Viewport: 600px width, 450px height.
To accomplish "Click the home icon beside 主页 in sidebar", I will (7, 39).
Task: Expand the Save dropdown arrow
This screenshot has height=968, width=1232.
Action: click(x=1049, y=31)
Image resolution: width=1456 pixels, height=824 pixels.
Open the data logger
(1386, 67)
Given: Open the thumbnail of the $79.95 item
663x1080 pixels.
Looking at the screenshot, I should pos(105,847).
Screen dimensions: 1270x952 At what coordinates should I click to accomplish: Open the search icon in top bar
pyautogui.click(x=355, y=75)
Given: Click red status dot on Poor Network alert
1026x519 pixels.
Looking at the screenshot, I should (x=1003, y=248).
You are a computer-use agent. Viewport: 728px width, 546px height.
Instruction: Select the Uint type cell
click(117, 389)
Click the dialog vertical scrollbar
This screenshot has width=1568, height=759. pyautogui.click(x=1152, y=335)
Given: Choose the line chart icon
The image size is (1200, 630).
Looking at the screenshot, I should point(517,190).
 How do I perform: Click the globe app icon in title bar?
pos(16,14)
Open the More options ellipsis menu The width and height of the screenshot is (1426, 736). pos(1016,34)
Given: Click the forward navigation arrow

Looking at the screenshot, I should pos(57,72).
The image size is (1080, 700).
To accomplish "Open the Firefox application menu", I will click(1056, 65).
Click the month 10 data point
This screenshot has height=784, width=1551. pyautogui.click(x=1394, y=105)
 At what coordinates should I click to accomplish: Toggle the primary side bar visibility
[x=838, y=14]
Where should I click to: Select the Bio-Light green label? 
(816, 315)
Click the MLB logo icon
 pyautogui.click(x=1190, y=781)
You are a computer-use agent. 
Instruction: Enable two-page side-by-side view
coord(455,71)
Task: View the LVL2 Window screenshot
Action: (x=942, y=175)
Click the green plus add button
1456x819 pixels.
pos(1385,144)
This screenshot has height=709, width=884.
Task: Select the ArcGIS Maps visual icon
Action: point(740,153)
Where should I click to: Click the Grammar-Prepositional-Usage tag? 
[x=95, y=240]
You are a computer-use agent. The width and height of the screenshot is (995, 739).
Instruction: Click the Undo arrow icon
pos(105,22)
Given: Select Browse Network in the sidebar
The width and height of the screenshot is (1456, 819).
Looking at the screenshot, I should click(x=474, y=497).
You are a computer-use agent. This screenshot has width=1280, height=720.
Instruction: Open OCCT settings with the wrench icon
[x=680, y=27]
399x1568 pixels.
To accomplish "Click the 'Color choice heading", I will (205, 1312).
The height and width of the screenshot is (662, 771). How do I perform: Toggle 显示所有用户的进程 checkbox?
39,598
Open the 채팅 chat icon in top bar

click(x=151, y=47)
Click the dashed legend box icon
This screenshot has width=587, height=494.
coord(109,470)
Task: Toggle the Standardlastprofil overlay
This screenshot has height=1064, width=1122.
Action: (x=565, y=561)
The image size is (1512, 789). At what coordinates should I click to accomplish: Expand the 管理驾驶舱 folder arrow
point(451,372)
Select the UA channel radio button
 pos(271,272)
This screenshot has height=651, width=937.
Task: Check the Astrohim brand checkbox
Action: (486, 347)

☆ ☆ ☆ ☆ ☆ ☆ ☆

» **ENUNCIADO DEL EJERCICIO**:
Reescribe las filas que van desde la que contiene "How do I perform: Click" hasta la que contiene "will click(1056, 65).", ambas incluidas, renombrando "globe" como "planet" sin alterar nada más.

» **SOLUCIÓN PROPUESTA**:
 How do I perform: Click the planet app icon in title bar?
pos(16,14)
Open the More options ellipsis menu The width and height of the screenshot is (1426, 736). pos(1016,34)
Given: Click the forward navigation arrow

Looking at the screenshot, I should pos(57,72).
The image size is (1080, 700).
To accomplish "Open the Firefox application menu", I will click(1056, 65).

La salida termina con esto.